In the case of the hybrid car, battery power and braking systems, which recharge the battery, are the “new innovations” combined with gas-powered engines. Similarly, there are several innovations in data management and analytics that are shaping the unified data architecture, such as discovery platforms and Hadoop. Each customer’s architecture is different depending on requirements and preferences, but the Teradata Unified Data Architecture recommends three core components that are key components in a comprehensive architecture – a data platform (often called “Data Lake”), a discovery platform and an integrated data warehouse. There are other components such as event processing, search, and streaming which can be used in data architectures, but I’ll focus on the three core areas in this blog post.

Data Lakes

In many ways, this is not unlike the operational data store we’ve seen between transactional systems and the data warehouse, but the data lake is bigger and less structured. Any file can be “dumped” in the lake with no attention to data integration or transformation. New technologies like Hadoop provide a file-based approach to capturing large amounts of data without requiring ETL in advance. This enables large-scale data processing for data refining, structuring, and exploring data prior to downstream analysis in workload-specific systems, which are used to discover new insights and then move those insights into business operations for use by hundreds of end-users and applications.

Discovery Platforms

Discovery platforms are a new workload-specific system that is optimized to perform multiple analytic techniques in a single workflow to combine SQL with statistics, MapReduce, graph, or text analysis to look at data from multiple perspectives. The goal is to ultimately provide more granular and accurate insights to users about their business. Discovery Platforms enable a faster investigative analytical process to find new patterns in data, identify different types fraud or consumer behavior that traditional data mining approaches may have missed.

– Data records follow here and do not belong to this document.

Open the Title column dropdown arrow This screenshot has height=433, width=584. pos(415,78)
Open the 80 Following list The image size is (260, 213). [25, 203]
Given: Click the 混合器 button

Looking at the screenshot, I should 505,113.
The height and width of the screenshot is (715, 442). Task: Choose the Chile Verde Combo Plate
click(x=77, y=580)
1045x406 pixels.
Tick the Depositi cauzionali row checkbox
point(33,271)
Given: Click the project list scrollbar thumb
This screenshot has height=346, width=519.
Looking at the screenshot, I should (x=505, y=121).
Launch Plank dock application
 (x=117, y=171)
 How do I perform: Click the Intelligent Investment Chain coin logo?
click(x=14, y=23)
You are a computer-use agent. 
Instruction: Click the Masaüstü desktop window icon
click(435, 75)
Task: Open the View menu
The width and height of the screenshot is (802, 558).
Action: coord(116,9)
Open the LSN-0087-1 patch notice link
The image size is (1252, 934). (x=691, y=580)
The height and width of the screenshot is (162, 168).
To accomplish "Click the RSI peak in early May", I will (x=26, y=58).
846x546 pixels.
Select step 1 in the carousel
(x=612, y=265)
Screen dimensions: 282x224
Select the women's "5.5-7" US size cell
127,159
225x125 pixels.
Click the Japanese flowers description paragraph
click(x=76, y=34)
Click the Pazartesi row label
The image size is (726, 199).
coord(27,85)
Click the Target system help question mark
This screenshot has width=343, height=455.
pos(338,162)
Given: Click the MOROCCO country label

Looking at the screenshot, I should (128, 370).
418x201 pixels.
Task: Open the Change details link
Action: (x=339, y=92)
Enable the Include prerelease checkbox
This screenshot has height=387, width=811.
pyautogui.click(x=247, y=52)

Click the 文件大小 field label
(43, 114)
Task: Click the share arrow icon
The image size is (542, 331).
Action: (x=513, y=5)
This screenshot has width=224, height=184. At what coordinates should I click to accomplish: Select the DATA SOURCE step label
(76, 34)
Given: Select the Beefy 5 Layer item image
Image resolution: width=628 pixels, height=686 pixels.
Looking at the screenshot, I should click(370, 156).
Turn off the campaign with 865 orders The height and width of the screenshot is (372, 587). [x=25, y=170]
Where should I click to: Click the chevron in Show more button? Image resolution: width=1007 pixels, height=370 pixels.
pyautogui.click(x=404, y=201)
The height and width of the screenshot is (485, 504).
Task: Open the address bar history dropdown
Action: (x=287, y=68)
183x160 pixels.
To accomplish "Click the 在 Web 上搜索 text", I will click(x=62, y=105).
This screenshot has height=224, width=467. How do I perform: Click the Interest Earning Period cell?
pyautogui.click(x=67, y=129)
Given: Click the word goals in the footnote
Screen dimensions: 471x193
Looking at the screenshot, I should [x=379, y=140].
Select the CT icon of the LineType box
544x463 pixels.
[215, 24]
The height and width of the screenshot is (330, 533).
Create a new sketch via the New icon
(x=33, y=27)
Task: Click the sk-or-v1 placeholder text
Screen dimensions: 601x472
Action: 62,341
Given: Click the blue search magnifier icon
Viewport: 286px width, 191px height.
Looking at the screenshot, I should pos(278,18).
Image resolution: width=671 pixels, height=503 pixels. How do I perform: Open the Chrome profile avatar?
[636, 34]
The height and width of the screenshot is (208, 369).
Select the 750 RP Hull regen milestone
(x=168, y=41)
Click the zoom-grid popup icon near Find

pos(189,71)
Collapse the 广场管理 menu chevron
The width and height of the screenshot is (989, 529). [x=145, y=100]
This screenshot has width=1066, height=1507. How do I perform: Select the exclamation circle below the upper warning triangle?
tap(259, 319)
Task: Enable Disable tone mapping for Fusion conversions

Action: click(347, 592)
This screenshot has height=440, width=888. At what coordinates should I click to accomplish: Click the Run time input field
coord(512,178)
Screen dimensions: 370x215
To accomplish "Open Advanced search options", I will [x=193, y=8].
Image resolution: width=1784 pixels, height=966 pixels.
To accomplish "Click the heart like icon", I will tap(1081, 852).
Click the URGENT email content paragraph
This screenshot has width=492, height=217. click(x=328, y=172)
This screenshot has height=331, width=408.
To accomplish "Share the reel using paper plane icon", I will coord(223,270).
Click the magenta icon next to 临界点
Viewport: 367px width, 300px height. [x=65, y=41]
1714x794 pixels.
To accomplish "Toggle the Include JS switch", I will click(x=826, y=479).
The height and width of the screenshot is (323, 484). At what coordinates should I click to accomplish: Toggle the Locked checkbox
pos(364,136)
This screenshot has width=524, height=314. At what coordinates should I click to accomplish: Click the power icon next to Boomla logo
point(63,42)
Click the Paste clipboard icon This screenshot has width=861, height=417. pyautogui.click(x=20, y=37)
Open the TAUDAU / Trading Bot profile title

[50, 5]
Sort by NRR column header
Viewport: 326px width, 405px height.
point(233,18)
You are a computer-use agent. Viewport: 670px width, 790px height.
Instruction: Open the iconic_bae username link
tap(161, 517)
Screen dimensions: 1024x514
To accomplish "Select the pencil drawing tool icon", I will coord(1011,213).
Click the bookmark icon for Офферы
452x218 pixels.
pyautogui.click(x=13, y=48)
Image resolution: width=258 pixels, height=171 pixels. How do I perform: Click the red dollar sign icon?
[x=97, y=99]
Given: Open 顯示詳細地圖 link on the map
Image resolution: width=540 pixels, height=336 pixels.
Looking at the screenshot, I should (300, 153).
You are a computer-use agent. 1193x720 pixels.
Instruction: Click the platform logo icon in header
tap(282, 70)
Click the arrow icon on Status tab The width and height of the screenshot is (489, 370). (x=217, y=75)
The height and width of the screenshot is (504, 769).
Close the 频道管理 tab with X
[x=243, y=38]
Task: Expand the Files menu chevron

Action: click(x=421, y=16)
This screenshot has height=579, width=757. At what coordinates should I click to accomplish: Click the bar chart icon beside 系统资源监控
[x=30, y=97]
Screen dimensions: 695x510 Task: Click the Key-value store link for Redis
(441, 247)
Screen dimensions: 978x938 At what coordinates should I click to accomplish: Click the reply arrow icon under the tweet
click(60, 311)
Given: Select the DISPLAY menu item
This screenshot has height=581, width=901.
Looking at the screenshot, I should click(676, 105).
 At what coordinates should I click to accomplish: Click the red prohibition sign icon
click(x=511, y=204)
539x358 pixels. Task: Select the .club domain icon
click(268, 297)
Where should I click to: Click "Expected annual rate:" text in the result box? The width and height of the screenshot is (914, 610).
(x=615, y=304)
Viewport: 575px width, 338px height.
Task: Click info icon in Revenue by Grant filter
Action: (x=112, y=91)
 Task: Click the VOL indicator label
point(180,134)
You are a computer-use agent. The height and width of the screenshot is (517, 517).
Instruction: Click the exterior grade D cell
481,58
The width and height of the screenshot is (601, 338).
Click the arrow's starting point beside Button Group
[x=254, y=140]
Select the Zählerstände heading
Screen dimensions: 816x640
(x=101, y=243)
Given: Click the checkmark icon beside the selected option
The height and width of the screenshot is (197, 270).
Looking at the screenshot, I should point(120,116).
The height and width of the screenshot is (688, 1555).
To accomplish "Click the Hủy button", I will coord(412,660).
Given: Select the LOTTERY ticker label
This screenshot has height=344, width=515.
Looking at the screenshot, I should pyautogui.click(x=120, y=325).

Integrated Data Warehouses

With all the excitement about what’s new, companies quickly forget the value of consistent, integrated data for reuse across the enterprise. The integrated data warehouse has become a mission-critical operational system which is the point of value realization or “operationalization” for information. The data within a massively parallel data warehouse has been cleansed, and provides a consistent source of data for enterprise analytics. By integrating relevant data from across the entire organization, a couple key goals are achieved. First, they can answer the kind of sophisticated, impactful questions that require cross-functional analyses. Second, they can answer questions more completely by making relevant data available across all levels of the organization. Data lakes (Hadoop) and discovery platforms complement the data warehouse by enriching it with new data and new insights that can now be delivered to 1000’s of users and applications with consistent performance (i.e., they get the information they need quickly).

A critical part of incorporating these novel approaches to data management and analytics is putting new insights and technologies into production in reliable, secure and manageable ways for organizations.  Fundamentals of master data management, metadata, security, data lineage, integrated data and reuse all still apply!

The excitement of experimenting with new technologies is fading. More and more, our customers are asking us about ways to put the power of new systems (and the insights they provide) into large-scale operation and production. This requires unified system management and monitoring, intelligent query routing, metadata about incoming data and the transformations applied throughout the data processing and analytical process, and role-based security that respects and applies data privacy, encryption and other policies required. This is where I will spend a good bit of time on my next blog post.